Another key distinction in this study is the focus on single-leg static postural stability. It is possible that maintaining single-leg stance, whether with EO or EC, does not sufficiently challenge physically active individuals, limiting the sensitivity of the test to detect subtle deficits. Additionally, the simplicity of the balance protocol may have led to a ceiling effect, making it difficult to observe meaningful differences between groups. Understanding postural stability during early rehabilitation is important for guiding progression into more advanced physical activity and sport participation. However, the results of this study suggest that static postural stability may not need to be a primary focus at 12 weeks post-surgery. Clinicians might consider incorporating more cognitively demanding or dynamic tasks to better assess and challenge postural stability.

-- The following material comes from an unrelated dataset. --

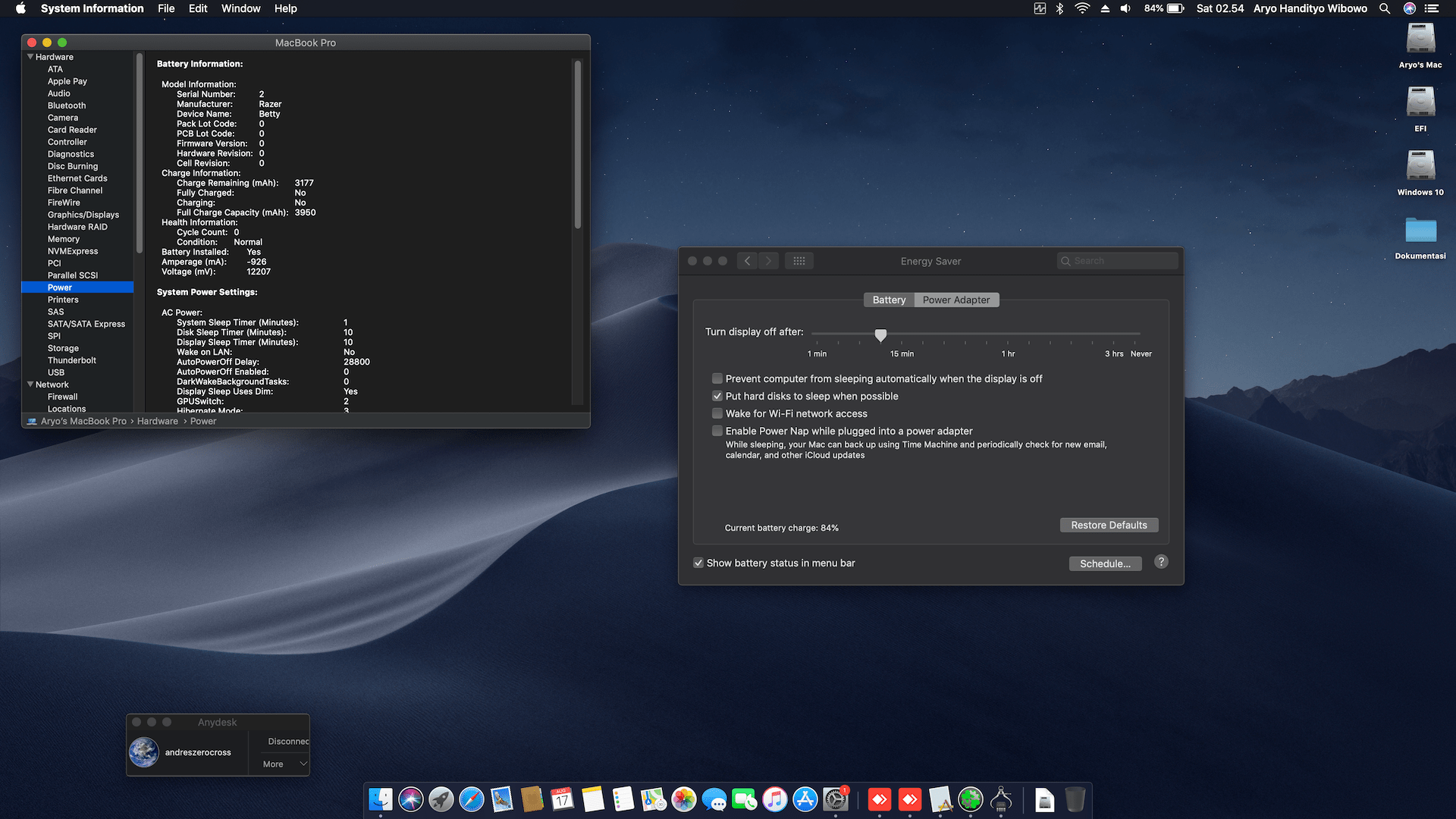Check Enable Power Nap while plugged in
Screen dimensions: 1456x819
(x=717, y=431)
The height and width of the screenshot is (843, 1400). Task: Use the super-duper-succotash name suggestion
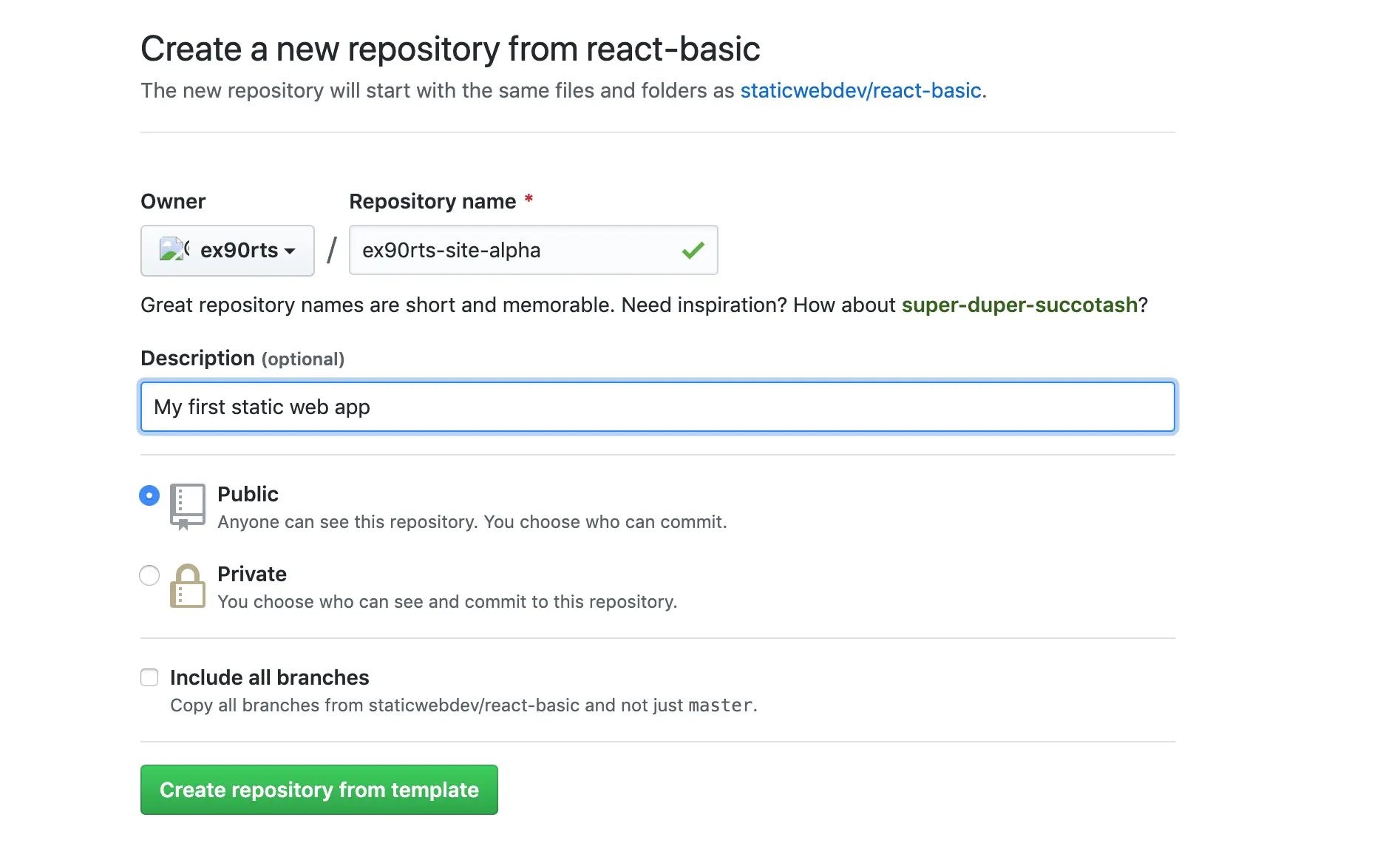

This study has several limitations. It relied on a convenience sample from a single institution and assessed a single measure of postural stability, which may not have captured the full scope of postural stability. Additionally, the relatively small ACLR sample size and effect sizes may reflect the statistical power of the findings. The absence of comparisons to earlier time points post-surgery and pre-surgery also limits the ability to assess changes over time or generalize the results to individuals recovering from other orthopedic procedures. Without pre-injury or immediate post-surgery data, it is unclear whether postural stability in the ACLR group changed over time. Based on previous literature, postural stability is typically worse immediately after injury and reconstruction26,33,34,36 and may even be a risk factor for non-contact ACL injury.44,45 It is reasonable to surmise that postural stability was restored by 12 weeks through standard rehabilitation, but definitive conclusions are unable to be made. Further research should evaluate more demanding static balance tasks, potentially incorporating neurocognitive elements, to better evaluate postural stability and its relevance to rehabilitation outcomes.

CONCLUSION

In this study, individuals 12 weeks post ACLR did not show significant differences in static postural stability between their involved and uninvolved legs, or when compared to healthy controls. However, due to the absence of baseline data prior to surgery and immediately afterward, it remains unclear whether any initial deficits were present and subsequently resolved during early rehabilitation. While it is plausible that standard rehabilitation restored postural stability by the 12-week mark, this cannot be confirmed definitively. From a clinical perspective, these findings suggest that static postural stability may not require emphasis in rehabilitation at this stage of recovery. Instead, clinicians may benefit from using dynamic or cognitively challenging assessments to more effectively evaluate and target postural stability following ACLR.


Conflicts of interest

The authors have no conflicts of interest to report.